Friday, September 9, 2011

you say you dont want to know where this road goes cause you dont want to spoil the suprise

I'm actually posting on a Friday. And what news have I? Well I currently "technically" have 2 jobs now. I am starting at Good Samaritan next week I believe. I have to do a physical on Monday and then Tuesday is paid orientation and then who knows from there. But the chaos of  back to school season has damn near toppled me. And I got a vaccination the other day that hurt way more than it should i was in so much pain after being stuck at register for 5 hours that I cried in my car for 10 minutes. If you have children, please don't ever be mean to an hourly worker in ANY store because the school asks for a red folder, and they are out of red folders. Guess what, everyone was looking for a red folder and you got here the day before school.. you're the idiot, not the worker. UGH

Shane should be home next week. I'm sooo ready for that. This summer has been ridiculously hard for so many reasons. This whole year really, has been rough. I've had some pretty decent traumatic events and needed him. From my lasik, to the dryer electrocution. And then the hurricane. And now this stress from work. oi. I need my co-captain.

Anyway, just thought I'd update on a Friday. Maybe its all downhill from here. Ya know, new job, Shane back. Lets hope.

Thursday, September 1, 2011

Its safe to surmise there'll be storms sometimes

I should so be sleeping right now. I am in the midst of the 2 hell weeks of the year in back to school season and I am stressed to the max. And I'm running on a low amount of sleep. It's really not gonna end well. Everyday I expect myself to blow up at a customer. Or if not that.. they hired back my ex, Aaron. He turned me into a mess a couple years ago and left me a sniveling sad pathetic excuse for a human. At the end of it all I was seriously ready to end my life. I know it doesn't matter now and I'm in SUCH an amazing place but just to see him reminds me of how low I fell and what it felt like. Whatever its over soon.

So I went to Virginia and had a blasty blast. We did so much fun geocaching and just spending time with my brookles.. I loved it. I feel that we got to reconnect more than we have in a long time through some of our talks.

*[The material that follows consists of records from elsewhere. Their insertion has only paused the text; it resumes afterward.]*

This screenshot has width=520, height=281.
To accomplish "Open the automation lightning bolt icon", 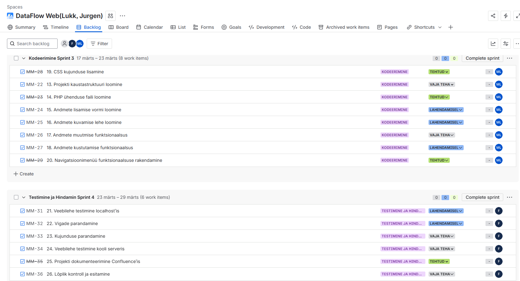I will tap(505, 16).
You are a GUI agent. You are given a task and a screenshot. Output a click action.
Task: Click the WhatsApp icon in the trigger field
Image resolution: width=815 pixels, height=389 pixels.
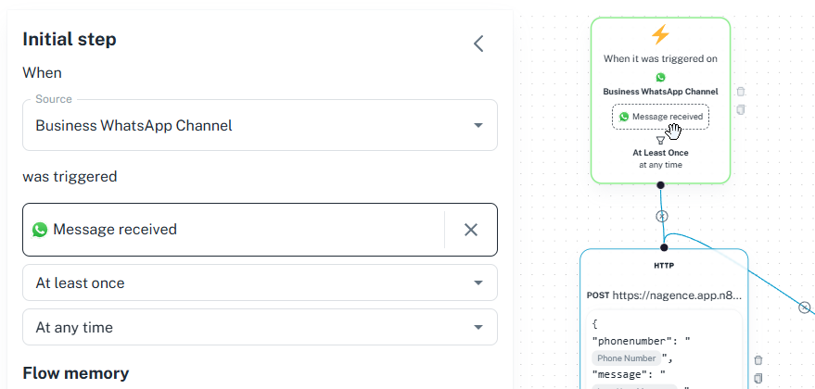tap(40, 230)
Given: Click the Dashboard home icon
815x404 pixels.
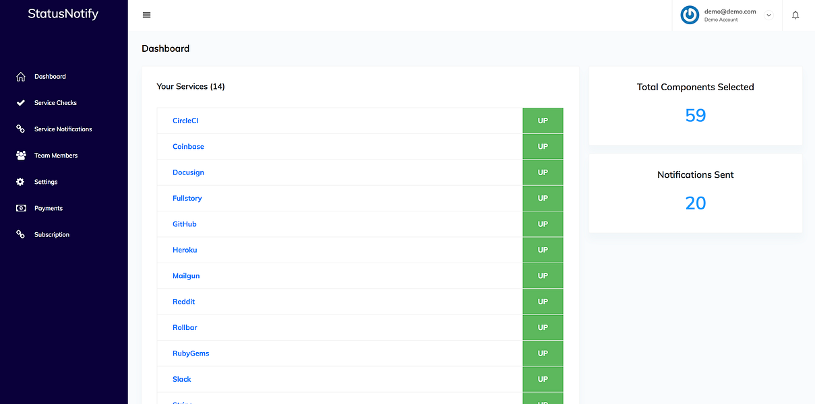Looking at the screenshot, I should 22,76.
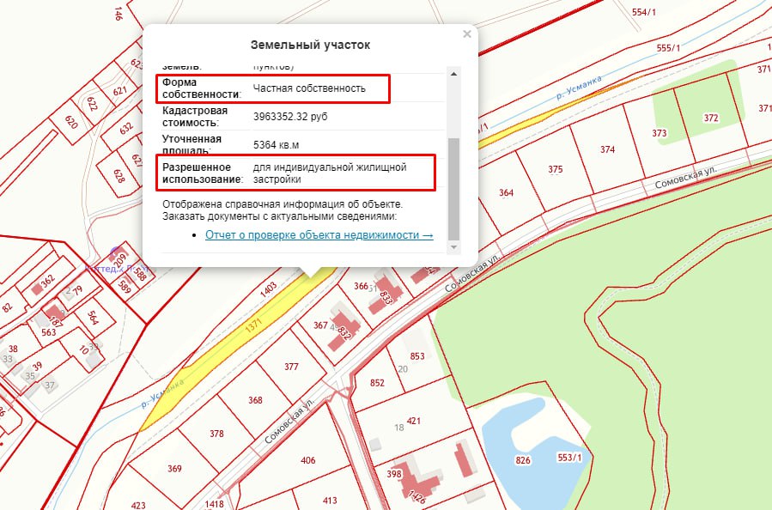Close the Земельный участок popup
The image size is (772, 510).
pos(467,34)
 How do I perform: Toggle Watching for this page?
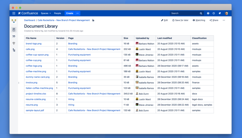[x=199, y=20]
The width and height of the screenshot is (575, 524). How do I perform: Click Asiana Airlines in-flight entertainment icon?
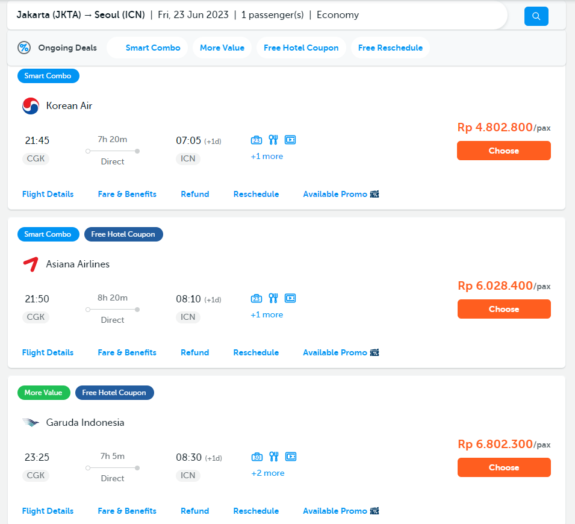(x=290, y=298)
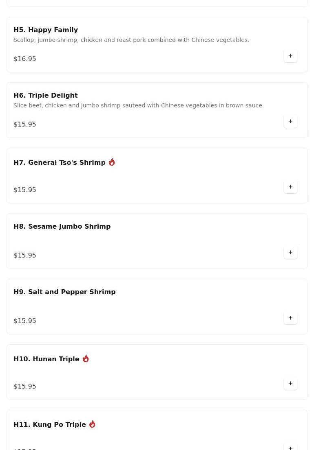Image resolution: width=314 pixels, height=450 pixels.
Task: Add H5. Happy Family to order
Action: [290, 56]
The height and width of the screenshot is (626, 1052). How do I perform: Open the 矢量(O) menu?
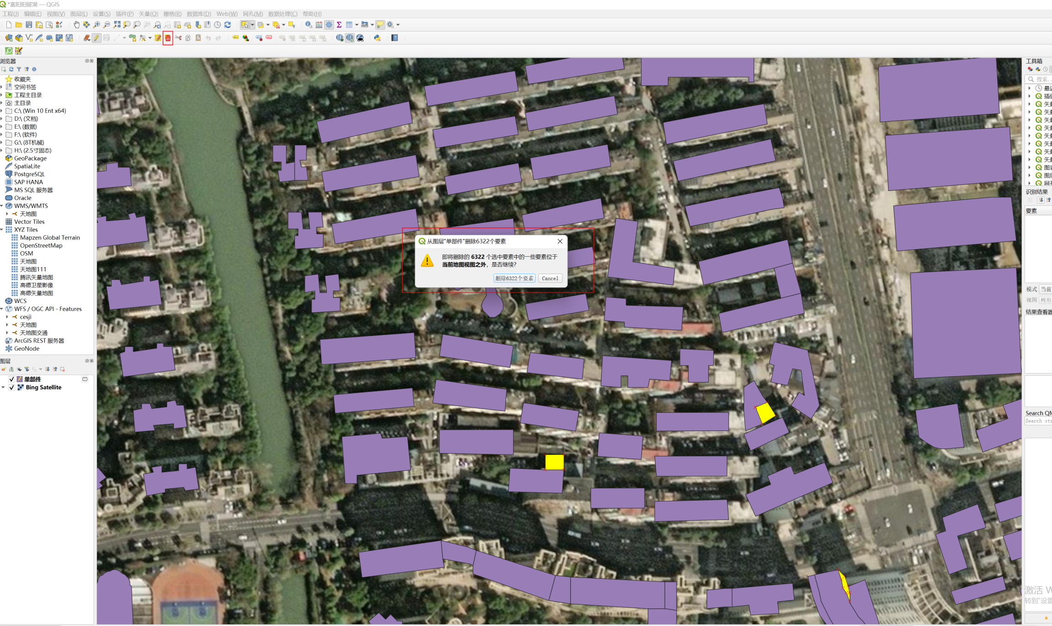[148, 14]
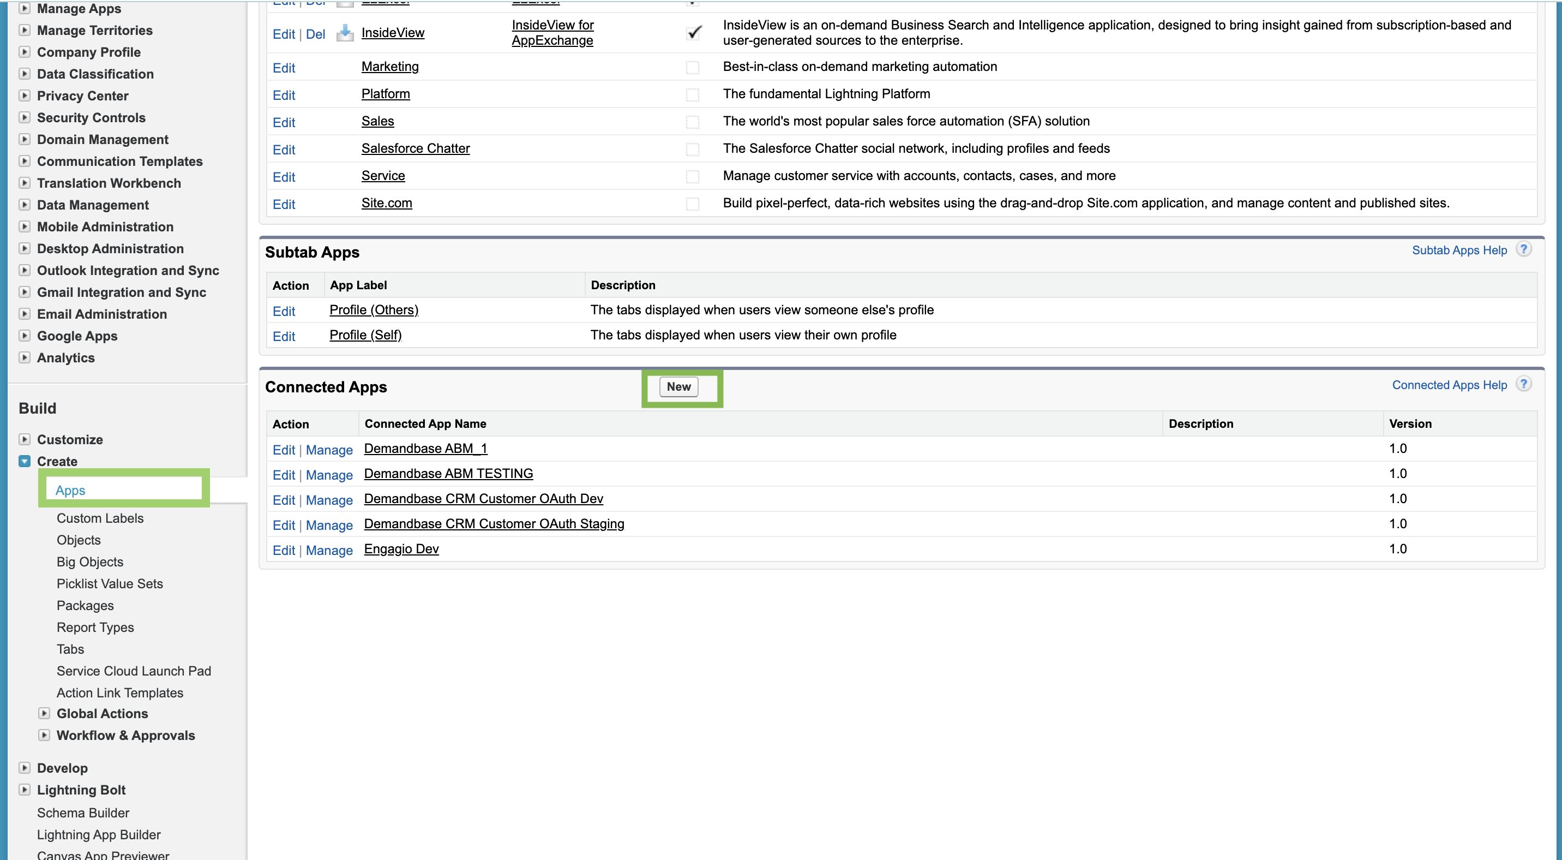Screen dimensions: 1562x860
Task: Expand the Analytics arrow icon
Action: click(24, 357)
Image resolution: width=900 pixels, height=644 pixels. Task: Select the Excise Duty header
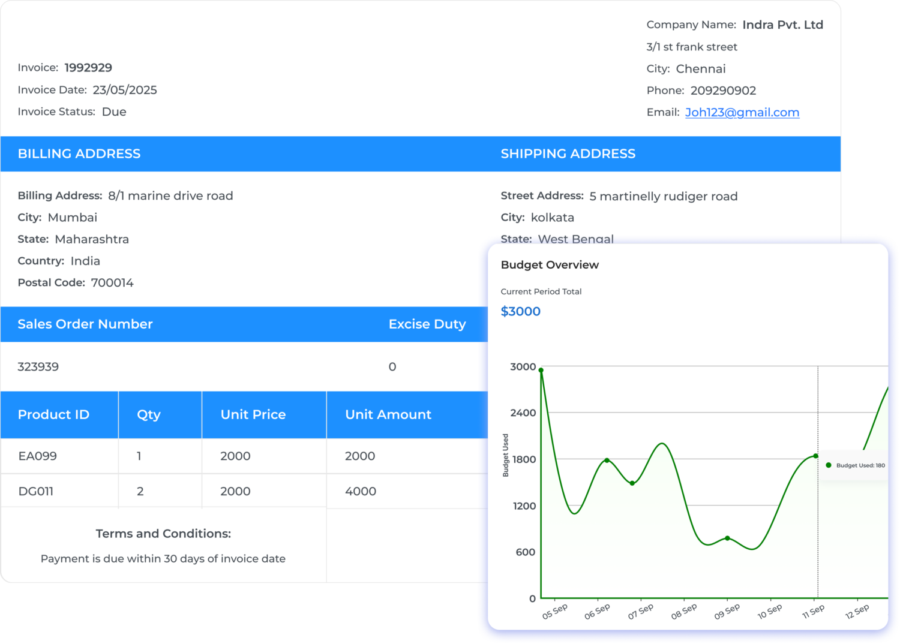click(x=427, y=324)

I miss her so much.

I survived the tunnel several times.. didn't like ti but i did it. And then not long after my return there was the earthquake in VA.. weird. I felt it at work. We all did.. just felt like i was gonna pass out dizzy and then noticed everyone had the same feeling. And then I saw the ink wall.. every box was swaying.. it was kinda cool.

And then of courser... IRENE. bitch. That was.. interesting. Just another reminder about how much I hate living alone. And the generator did not get fixed like it was supposed to before Shane left.. SO I was without power until Tuesday night. All the food in my fridge and freezer was trash. The Jew in me is super pissed about how much money I've thrown in the trash over this year. My parents are still without power, but they have a generator. I just got cable/phone/Internet back today. Finally got to talk with Shane. God I miss him.

Umm.. Oh. So I had gotten a call from BOA just before my VA trip but I was unable to do a second interview then. And I haven't heard anything since. But I decided, even though the pay is good, its still a sales position. There is still pressure to meet certain goals and I hate that. HOWEVER. I finally got in contact with the guy from good sams. And they offered me a job. It's only part time and is actually slightly less than staples (i just got a raise at staples.. now its like.. .30 less.) But its a foot in the door. I have to go on Wed and do a physical and then I can get started. I'm really excited about it. I hate change so I'm nervous.. but I just cant do retail anymore. and the bts is killing me.

I think that's pretty much everything. I really need to get some sleep now though. Early days for awhile.. god i hate that place. BUT GREAT NEWS only about 19 days till I'm back in Shane's arms.. it cant come fast enough!!!!!